Gerrit replication slowness (with ~100K refs)

Martin Fick

unread,

Mar 26, 2012, 7:03:40 PM3/26/12

to repo-d...@googlegroups.com, Shawn Pearce

Shawn,

I have done some further investigations into our gerrit
replication performance problems with some encouraging
results. I could use some input on potential directions to
proceed.

We are replicating to 7 slaves via the git protocol to git-
daemons running on our slaves. When we replicate our
kernel/msm repository on our production servers with 24
cores, each msm replication thread starts chewing up 100%
CPU on a core. With 7 threads for one change, our CPU
utilizations rises to 700%, with 3 changes we are almost
maxing out all 24 cores. Each thread ends up taking quite a
while to complete: typically around 10mins; sometimes when
there are many changes being replicated, up to an hour each.

As we discussed on Friday on IRC, most of the time seems
spent in a 2 places in jgit. From what you said, I think
that I understood that, jgit is trying to determine what the
remote mirror has already in order to decide what to put in
the pack file to send to it. It sounds like it is looking
through all the commits on all the refs which it knows the
remote has, in order to reduce the possible list of commits
which it needs to send to the remote. This last piece I
guess is an optimization designed to reduce the network
bandwidth at the expense of some CPU. As it turns out, I
guess that may be quite a bit of CPU!

It sounds like you may be aware of an algorithmic problem
which makes this take a lot of CPU, and perhaps you already
have ideas of how to fix this?

If not, I thought about this problem a bit and think that
perhaps this optimization may not really be appropriate in
Gerrit's use case anyway? Specifically, this optimization
seems to makes sense when you think of a traditional git
development model where you may have a few branches with
long histories. But, in the gerrit model, instead of having
depth, when considering changes, we have breadth. So, while
it is possible that knowing that a remote mirror already has
a specific gerrit change might save some network IO, in most
cases, this is likely not very significant. Perhaps
searching a ref space which may be on the order of 100Krefs
just to possibly not have to send one or 2 commits isn't
really worth it? Arguably, this logic may apply to tags
also? Even in the normal git development model, tags are
unlikely to point to refs not already on a branch, so they
are unlikely to help much either?

With this logic in mind, I set out to test my theories. I
set up a test replication on an unloaded Gerrit host to 7
different copies of kernel/msm on an unloaded mirror. When
pushing a change to the Gerrit host, 7 threads would start
replicating and they would each last on the order of 5:30
mins, not horrible, but not good.
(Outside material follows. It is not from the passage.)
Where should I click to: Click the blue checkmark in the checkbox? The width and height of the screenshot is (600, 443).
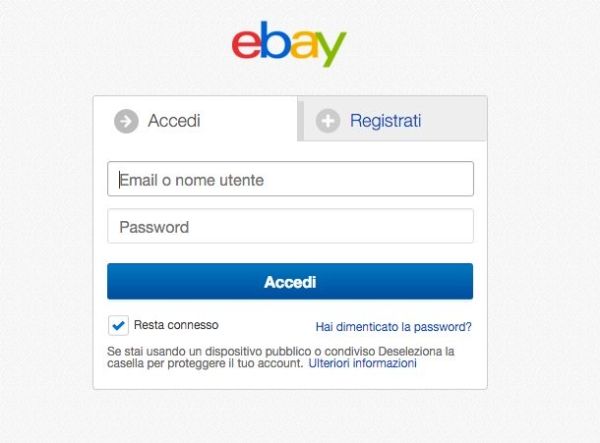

If this system were
loaded we would probably be seeing times like on our
production system.

What I did next, is I deleted all the tags (~6.5K)from the
mirrors. This took my replication times down into the ~4:30
mins range. Next, I deleted all the changes (~100K)from the
mirrors. At this point the replication threads completed
right away! So, interestingly enough, this shows that the
high ref counts on the remotes is what is causing all the
CPU usage in Gerrit.

Obviously, we need to keep the changes on the remotes, but
perhaps Gerrit (jgit) should be changed to simply not
consider them (or the tags) when pushing? This proposal
feels a bit hackish, but it also makes sense if the
algorithm cannot be improved. Do you think that you will
likely be able to improve jgit's algorithm to the point
where this is no longer a problem? What about 10 years from
now with 1M refs? :) Will it still makes sense to be
scanning the breadth of such a repo? Is this something that
perhaps should be configurable with a config option?

Thanks for you input,

-Martin

---------------------------------------------
Employee of Qualcomm Innovation Center, Inc. which is a
member of Code Aurora Forum

Shawn Pearce

unread,

Mar 27, 2012, 10:06:24 AM3/27/12

to Martin Fick, repo-d...@googlegroups.com

On Mon, Mar 26, 2012 at 19:03, Martin Fick <mf...@codeaurora.org> wrote:
> I have done some further investigations into our gerrit
> replication performance problems with some encouraging
> results. I could use some input on potential directions to
> proceed.
>
> We are replicating to 7 slaves via the git protocol to git-
> daemons running on our slaves. When we replicate our
> kernel/msm repository on our production servers with 24
> cores, each msm replication thread starts chewing up 100%
> CPU on a core. With 7 threads for one change, our CPU
> utilizations rises to 700%, with 3 changes we are almost
> maxing out all 24 cores. Each thread ends up taking quite a
> while to complete: typically around 10mins; sometimes when
> there are many changes being replicated, up to an hour each.

:-(

> As we discussed on Friday on IRC, most of the time seems
> spent in a 2 places in jgit. From what you said, I think
> that I understood that, jgit is trying to determine what the
> remote mirror has already in order to decide what to put in
> the pack file to send to it. It sounds like it is looking
> through all the commits on all the refs which it knows the
> remote has, in order to reduce the possible list of commits
> which it needs to send to the remote. This last piece I
> guess is an optimization designed to reduce the network
> bandwidth at the expense of some CPU. As it turns out, I
> guess that may be quite a bit of CPU!

Yes. Part of it is a bug in the version of JGit you appear to be
running; JGit is using a List<ObjectId> when really it means a
Set<ObjectId> because it does a lot of contains tests against that
collection. We fixed it in later versions of JGit to use a Set here,
which may improve performance for replication. Were you able to try
this?

> It sounds like you may be aware of an algorithmic problem
> which makes this take a lot of CPU, and perhaps you already
> have ideas of how to fix this?

There are many problems with this code. One of them was the List->Set
change that already happened in more recent versions of JGit.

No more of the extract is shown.